**EXERCISE OBJECTIVE**. The lines that make up this material should each be returned exactly.

*** Begin section ***

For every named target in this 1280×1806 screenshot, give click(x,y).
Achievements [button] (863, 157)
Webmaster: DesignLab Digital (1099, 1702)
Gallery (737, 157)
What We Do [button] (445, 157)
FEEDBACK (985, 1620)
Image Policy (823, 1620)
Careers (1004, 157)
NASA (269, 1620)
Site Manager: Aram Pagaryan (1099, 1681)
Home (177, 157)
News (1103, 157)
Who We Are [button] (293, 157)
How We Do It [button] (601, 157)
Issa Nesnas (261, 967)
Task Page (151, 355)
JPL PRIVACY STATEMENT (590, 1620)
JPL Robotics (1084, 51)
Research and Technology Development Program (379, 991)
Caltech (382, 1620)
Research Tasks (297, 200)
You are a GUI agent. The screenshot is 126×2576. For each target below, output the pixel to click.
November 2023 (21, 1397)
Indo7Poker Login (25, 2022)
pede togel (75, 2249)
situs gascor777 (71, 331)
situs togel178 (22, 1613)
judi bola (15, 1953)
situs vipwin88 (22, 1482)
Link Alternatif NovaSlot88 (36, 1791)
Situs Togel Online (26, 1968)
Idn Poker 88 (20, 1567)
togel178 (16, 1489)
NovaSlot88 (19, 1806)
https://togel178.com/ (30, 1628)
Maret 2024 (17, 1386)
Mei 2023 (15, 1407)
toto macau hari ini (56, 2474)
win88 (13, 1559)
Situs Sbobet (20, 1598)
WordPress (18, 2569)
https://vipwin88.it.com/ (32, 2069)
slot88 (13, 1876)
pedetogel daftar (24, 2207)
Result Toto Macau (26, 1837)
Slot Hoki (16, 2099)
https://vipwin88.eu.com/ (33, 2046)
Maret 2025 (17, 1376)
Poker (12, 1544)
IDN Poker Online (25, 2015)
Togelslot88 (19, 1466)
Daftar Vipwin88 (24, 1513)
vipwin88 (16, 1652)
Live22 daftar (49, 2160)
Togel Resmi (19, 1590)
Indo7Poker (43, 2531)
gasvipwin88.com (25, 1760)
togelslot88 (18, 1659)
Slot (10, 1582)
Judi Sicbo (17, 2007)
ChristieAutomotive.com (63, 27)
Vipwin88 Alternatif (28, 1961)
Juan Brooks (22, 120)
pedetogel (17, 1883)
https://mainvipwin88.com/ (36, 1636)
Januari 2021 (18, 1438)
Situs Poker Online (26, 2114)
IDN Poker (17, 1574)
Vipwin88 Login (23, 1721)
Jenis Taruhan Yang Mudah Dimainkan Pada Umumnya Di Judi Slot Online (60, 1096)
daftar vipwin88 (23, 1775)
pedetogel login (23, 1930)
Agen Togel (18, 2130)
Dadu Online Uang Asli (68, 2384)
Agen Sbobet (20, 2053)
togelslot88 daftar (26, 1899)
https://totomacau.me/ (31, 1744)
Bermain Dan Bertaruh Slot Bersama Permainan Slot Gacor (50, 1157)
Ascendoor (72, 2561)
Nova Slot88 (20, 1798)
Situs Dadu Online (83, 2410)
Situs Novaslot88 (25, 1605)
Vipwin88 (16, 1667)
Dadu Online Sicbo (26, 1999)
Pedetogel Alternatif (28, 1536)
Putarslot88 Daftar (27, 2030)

*** End section ***

**YOUR RESPONSE**.
For every named target in this 1280×1806 screenshot, give click(x,y).
Achievements [button] (863, 157)
Webmaster: DesignLab Digital (1099, 1702)
Gallery (737, 157)
What We Do [button] (445, 157)
FEEDBACK (985, 1620)
Image Policy (823, 1620)
Careers (1004, 157)
NASA (269, 1620)
Site Manager: Aram Pagaryan (1099, 1681)
Home (177, 157)
News (1103, 157)
Who We Are [button] (293, 157)
How We Do It [button] (601, 157)
Issa Nesnas (261, 967)
Task Page (151, 355)
JPL PRIVACY STATEMENT (590, 1620)
JPL Robotics (1084, 51)
Research and Technology Development Program (379, 991)
Caltech (382, 1620)
Research Tasks (297, 200)
You are a GUI agent. The screenshot is 126×2576. For each target below, output the pixel to click.
November 2023 (21, 1397)
Indo7Poker Login (25, 2022)
pede togel (75, 2249)
situs gascor777 (71, 331)
situs togel178 (22, 1613)
judi bola (15, 1953)
situs vipwin88 (22, 1482)
Link Alternatif NovaSlot88 (36, 1791)
Situs Togel Online (26, 1968)
Idn Poker 88 (20, 1567)
togel178 (16, 1489)
NovaSlot88 (19, 1806)
https://togel178.com/ (30, 1628)
Maret 2024 (17, 1386)
Mei 2023 (15, 1407)
toto macau hari ini (56, 2474)
win88 (13, 1559)
Situs Sbobet (20, 1598)
WordPress (18, 2569)
https://vipwin88.it.com/ (32, 2069)
slot88 (13, 1876)
pedetogel daftar (24, 2207)
Result Toto Macau (26, 1837)
Slot Hoki (16, 2099)
https://vipwin88.eu.com/ (33, 2046)
Maret 2025 (17, 1376)
Poker (12, 1544)
IDN Poker Online (25, 2015)
Togelslot88 (19, 1466)
Daftar Vipwin88 (24, 1513)
vipwin88 (16, 1652)
Live22 daftar (49, 2160)
Togel Resmi (19, 1590)
Indo7Poker (43, 2531)
gasvipwin88.com (25, 1760)
togelslot88 (18, 1659)
Slot (10, 1582)
Judi Sicbo (17, 2007)
ChristieAutomotive.com (63, 27)
Vipwin88 Alternatif (28, 1961)
Juan Brooks (22, 120)
pedetogel (17, 1883)
https://mainvipwin88.com/ (36, 1636)
Januari 2021 (18, 1438)
Situs Poker Online (26, 2114)
IDN Poker (17, 1574)
Vipwin88 Login (23, 1721)
Jenis Taruhan Yang Mudah Dimainkan Pada Umumnya Di Judi Slot Online (60, 1096)
daftar vipwin88 (23, 1775)
pedetogel login (23, 1930)
Agen Togel (18, 2130)
Dadu Online Uang Asli (68, 2384)
Agen Sbobet (20, 2053)
togelslot88 daftar (26, 1899)
https://totomacau.me/ (31, 1744)
Bermain Dan Bertaruh Slot Bersama Permainan Slot Gacor (50, 1157)
Ascendoor (72, 2561)
Nova Slot88 (20, 1798)
Situs Dadu Online (83, 2410)
Situs Novaslot88 (25, 1605)
Vipwin88 (16, 1667)
Dadu Online Sicbo (26, 1999)
Pedetogel Alternatif (28, 1536)
Putarslot88 Daftar (27, 2030)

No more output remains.